Cintaku yang begitu besar, tidak membuatku menyerah untuk membayangkan silvi, menemaniku disisa hidupku kelak. Kesetian itu nampaknya masih kokoh saja dalam jiwaku, hingga aku berencana mengambil cuti akhir tahun. menemui silvi dan menghujaninya dengan banyak pertanyaan. Aku berharap setelah aku bertemu dia, semua teka-teki itu terjawab tanpa ada yang tersisa.
Hari yang kunantikan telah tiba, tak lupa aku berpamitan pada rekan-rekan kerja, terutama kepada rekan yang telah bersedia menggantikan posisiku sementara sebagai editor.
“Selamat jalan teman, saya akan selalu mendoakanmu.” Ucapnya
“terimakasih” jawabku.
aku langsung pergi meninggalkan ruangan itu, rasanya aku tak sabar untuk cepat-cepat pulang. Tanpa berlama-lama dikosan aku langsung berangkat menuju bandara.
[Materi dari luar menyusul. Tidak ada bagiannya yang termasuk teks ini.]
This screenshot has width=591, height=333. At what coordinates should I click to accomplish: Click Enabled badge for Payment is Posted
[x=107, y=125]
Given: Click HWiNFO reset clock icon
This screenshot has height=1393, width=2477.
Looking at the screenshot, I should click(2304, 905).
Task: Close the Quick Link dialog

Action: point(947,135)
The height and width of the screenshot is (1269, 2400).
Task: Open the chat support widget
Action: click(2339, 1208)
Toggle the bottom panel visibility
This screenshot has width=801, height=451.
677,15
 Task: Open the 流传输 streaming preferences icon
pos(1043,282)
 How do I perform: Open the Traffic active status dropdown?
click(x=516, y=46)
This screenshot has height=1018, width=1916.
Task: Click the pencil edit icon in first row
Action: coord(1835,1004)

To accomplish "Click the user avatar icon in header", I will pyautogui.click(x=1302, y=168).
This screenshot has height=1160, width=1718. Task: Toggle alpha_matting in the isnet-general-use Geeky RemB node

Dalam pesawat aku mulai lagi berhayal, tidak dapat aku bayangkan jika Silvi benar-benar melupakanku, rasanya sia-sia saja, aku melakukan semua ini.
Kakiku mulai gemetar menuruni tangga pesawat. Mungkinkah itu suatu pertanda yang buruk, tanyaku dalam hati. Aku terus berjalan dan memberhentikan taksi, pergi menuju rumah orangtuaku.
Sudah lima hari aku berdiam diri di rumah, berpikir bagaimana aku menemui gadis itu. Besok adalah hari terakhir, karna cutiku hanya seminggu. Aku tidak mau menyianyiakan kesempatan itu, karna itu adalah tujuan utamaku datang ke kota ini.
Keesokan harinya aku berangkat, menuju rumahnya. Setiba disana aku terkaget, begitu banyak orang-orang dalam rumah itu, sepertinya ada acara. Kulihat papan bunga yang bertuliskan “selamat berbahagia.”
Sejenak jantungku berhenti berdenyut, gadis itu telah dipersunting dengan lelaki lain. Dengan lunglai kugerakkan badanku, kearah yang berbeda. Aku pulang dengan kesedihan dan keputusasaan, semunya telah usai Ferdinaen Saragih (2008: Bandung).